The end-to-end fine-tuning and evaluation pipeline can be executed by running bizztune/main.py. Note that at least 12GB of VRAM should be available to perform these tasks.

Next Steps

The following steps are planned for the future:

Project Structure

├── .venv/
├── archive/
├── bizztune/
│   ├── __pycache__/
│   ├── baseset/
│   ├── config/
│   ├── instructionset/
│   ├── tune/
│   ├── main.py
│   ├── utils.py
├── data/
├── dist/
├── model/
├── tests/
├── .env
├── .gitignore
├── poetry.lock
├── pyproject.toml
└── README.md

Setting Up the Project

Clone the repository:

git clone https://github.com/ChrisTho23/bizztune.git
cd bizztune

Install dependencies using Poetry:

poetry install

Set up the environment variables: Create a .env file in the root directory and add your API keys for Mistral and OpenAI.

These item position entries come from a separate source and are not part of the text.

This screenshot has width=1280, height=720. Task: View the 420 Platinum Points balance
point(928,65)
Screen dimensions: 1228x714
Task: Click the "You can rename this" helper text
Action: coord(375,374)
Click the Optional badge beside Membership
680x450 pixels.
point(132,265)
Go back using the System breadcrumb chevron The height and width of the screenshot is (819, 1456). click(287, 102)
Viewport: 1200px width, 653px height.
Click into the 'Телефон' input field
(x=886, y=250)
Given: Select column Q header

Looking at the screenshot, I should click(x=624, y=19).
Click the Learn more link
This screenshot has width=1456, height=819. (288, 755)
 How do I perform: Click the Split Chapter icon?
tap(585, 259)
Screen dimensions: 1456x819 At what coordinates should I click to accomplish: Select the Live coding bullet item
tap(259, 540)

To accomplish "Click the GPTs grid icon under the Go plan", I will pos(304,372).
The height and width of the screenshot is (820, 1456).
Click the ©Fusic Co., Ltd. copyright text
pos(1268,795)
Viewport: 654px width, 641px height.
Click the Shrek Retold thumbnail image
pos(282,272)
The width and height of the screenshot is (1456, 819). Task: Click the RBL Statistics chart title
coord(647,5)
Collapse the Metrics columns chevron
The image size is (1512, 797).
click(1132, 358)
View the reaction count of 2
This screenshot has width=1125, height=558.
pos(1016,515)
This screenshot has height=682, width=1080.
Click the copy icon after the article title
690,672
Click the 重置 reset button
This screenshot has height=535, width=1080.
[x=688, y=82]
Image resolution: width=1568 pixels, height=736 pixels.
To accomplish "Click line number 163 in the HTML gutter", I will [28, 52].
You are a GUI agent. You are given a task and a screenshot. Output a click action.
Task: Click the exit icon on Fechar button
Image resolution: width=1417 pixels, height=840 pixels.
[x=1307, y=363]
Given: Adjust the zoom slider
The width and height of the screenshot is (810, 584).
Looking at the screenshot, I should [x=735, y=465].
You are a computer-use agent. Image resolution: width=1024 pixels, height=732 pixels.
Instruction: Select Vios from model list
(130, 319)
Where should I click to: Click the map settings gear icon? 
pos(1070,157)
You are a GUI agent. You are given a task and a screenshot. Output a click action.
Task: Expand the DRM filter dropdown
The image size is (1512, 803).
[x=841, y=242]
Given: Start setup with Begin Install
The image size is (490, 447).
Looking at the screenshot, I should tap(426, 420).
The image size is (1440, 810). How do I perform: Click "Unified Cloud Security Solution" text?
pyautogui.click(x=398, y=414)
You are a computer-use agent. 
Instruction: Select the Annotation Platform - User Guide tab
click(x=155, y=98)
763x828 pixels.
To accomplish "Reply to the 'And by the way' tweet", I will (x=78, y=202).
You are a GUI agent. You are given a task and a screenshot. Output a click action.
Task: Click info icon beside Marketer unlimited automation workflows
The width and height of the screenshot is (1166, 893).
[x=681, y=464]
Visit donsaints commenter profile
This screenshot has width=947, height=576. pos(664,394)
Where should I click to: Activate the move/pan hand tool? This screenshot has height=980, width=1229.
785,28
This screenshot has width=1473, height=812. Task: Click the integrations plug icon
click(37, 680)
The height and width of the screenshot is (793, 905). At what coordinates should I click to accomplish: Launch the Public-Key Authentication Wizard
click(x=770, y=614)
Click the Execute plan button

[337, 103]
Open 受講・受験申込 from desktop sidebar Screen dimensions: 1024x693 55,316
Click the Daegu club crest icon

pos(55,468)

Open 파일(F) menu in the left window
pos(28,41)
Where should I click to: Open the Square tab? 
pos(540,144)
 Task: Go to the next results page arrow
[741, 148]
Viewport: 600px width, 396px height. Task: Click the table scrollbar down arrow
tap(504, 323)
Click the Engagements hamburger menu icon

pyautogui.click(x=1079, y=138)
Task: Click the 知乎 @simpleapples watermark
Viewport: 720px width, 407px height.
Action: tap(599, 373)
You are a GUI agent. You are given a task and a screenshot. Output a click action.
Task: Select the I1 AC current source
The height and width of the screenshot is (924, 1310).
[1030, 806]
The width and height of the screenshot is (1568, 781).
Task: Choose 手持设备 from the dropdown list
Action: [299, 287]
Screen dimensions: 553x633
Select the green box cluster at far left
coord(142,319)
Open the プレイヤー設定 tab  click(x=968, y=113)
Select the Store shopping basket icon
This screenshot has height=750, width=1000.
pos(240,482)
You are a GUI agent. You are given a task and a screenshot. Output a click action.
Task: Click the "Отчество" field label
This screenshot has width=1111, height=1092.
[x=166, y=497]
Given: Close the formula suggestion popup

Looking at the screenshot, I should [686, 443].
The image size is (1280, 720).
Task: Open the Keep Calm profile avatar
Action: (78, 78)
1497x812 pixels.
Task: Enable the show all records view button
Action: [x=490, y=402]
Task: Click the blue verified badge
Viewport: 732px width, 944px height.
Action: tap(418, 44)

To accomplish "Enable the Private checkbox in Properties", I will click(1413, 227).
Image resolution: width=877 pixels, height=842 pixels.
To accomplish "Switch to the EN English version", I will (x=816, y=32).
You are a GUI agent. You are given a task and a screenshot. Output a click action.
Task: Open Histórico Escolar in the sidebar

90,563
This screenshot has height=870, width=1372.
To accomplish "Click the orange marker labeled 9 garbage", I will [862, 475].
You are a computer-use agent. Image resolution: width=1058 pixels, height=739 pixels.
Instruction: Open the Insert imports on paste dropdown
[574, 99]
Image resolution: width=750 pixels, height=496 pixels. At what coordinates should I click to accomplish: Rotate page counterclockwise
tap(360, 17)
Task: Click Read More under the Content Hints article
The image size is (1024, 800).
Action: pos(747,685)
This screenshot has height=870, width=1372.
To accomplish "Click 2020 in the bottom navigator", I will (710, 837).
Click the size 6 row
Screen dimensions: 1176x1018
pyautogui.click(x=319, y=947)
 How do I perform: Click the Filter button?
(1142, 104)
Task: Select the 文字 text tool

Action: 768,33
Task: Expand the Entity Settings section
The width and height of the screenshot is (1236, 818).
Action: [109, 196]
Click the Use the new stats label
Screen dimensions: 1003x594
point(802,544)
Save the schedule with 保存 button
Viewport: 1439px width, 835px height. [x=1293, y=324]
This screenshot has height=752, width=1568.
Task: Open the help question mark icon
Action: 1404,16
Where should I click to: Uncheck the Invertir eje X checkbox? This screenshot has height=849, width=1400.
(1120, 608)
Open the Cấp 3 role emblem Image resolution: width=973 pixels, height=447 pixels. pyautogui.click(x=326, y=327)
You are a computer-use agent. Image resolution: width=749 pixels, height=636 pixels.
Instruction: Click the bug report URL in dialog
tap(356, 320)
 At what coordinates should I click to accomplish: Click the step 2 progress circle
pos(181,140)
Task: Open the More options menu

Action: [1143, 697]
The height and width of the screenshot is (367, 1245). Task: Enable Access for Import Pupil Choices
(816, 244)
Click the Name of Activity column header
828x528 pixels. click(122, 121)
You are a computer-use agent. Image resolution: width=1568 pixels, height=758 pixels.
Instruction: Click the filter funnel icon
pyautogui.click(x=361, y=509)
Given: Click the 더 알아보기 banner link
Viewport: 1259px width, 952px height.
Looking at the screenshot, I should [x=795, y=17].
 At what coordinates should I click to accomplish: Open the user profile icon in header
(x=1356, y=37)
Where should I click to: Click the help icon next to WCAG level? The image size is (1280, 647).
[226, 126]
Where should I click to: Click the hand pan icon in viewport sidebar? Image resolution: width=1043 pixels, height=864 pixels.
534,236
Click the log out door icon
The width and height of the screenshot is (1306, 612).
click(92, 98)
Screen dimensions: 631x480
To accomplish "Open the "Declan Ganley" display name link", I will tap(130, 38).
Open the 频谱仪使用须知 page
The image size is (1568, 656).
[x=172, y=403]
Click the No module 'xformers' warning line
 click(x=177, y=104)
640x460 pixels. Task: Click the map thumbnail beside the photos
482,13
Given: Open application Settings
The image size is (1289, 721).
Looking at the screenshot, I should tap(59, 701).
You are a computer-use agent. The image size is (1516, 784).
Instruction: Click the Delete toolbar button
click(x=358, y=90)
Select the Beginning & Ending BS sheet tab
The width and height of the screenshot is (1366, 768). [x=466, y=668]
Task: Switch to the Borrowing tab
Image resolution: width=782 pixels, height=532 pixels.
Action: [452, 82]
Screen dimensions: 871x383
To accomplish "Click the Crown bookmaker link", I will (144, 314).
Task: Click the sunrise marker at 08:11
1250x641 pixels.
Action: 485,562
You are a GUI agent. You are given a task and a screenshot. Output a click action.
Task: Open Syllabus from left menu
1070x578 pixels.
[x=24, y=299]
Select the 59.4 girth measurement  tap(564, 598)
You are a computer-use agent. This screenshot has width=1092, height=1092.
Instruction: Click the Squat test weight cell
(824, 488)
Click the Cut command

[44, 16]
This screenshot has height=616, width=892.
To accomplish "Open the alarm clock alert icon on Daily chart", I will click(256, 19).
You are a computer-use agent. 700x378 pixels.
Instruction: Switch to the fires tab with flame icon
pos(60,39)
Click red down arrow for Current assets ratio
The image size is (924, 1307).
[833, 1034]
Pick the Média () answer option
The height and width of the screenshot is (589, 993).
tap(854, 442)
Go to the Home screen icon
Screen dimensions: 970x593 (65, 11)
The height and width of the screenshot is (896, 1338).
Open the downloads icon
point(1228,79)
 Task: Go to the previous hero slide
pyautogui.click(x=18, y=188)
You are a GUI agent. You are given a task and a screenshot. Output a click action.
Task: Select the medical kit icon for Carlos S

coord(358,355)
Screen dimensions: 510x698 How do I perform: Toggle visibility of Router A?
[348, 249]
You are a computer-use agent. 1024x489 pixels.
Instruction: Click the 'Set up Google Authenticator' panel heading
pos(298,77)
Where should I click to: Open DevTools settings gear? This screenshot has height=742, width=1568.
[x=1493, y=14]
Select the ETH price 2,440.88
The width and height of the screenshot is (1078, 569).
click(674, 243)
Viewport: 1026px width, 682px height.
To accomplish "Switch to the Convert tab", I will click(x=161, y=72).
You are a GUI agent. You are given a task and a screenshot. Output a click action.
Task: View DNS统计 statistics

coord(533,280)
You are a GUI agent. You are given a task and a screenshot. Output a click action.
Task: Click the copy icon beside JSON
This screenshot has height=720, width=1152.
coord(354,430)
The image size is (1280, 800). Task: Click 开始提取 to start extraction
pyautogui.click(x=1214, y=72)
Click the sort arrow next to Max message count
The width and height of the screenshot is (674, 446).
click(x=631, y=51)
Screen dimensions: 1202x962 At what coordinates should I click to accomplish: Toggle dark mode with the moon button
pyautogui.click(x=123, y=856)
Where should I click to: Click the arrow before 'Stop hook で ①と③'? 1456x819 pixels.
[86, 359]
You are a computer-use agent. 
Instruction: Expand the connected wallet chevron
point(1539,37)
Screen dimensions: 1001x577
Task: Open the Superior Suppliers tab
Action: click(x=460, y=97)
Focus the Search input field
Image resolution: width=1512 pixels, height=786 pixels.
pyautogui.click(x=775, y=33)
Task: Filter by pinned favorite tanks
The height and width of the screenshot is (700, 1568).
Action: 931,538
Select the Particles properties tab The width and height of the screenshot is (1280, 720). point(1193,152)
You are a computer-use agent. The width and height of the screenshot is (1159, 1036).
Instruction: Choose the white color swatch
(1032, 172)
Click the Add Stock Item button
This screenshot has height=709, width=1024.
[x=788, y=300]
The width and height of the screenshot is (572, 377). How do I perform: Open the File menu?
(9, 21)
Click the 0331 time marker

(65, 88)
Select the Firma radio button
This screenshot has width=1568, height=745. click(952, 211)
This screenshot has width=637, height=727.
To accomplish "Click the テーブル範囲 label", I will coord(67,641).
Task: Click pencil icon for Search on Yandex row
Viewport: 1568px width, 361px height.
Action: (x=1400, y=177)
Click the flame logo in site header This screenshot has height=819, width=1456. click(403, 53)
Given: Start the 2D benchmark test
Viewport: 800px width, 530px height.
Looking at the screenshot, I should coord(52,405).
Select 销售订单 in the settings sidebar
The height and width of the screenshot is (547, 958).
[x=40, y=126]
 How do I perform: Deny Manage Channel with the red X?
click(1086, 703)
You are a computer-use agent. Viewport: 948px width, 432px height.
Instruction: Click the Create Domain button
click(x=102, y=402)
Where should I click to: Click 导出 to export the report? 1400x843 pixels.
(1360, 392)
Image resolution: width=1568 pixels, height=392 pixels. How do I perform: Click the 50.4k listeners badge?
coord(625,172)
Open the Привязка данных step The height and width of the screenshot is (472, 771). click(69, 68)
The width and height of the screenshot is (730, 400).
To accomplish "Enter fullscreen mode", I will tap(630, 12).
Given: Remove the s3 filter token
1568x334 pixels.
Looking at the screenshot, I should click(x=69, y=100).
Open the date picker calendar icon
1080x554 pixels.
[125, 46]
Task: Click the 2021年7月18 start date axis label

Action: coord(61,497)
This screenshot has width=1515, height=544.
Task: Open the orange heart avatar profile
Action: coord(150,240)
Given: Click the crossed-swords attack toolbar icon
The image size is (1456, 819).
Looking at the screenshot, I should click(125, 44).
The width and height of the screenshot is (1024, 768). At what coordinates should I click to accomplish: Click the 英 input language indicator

MISTRAL_API_KEY=your_mistral_api_key
OPENAI_API_KEY=your_openai_api_key

Running Features

  1. Create Dataset To create the dataset, run the following Poetry script:

    poetry run create_dataset

    This will execute the main function in bizztune.data.

  2. Evaluate Dataset with GPT & Mistral To evaluate the dataset, run the following Poetry script:

    poetry run benchmark

    This will execute the main function in bizztune.benchmark.

Configuration

The configurations for each task can be found in bizztune/config.py. Adjust these configurations as needed for your specific requirements.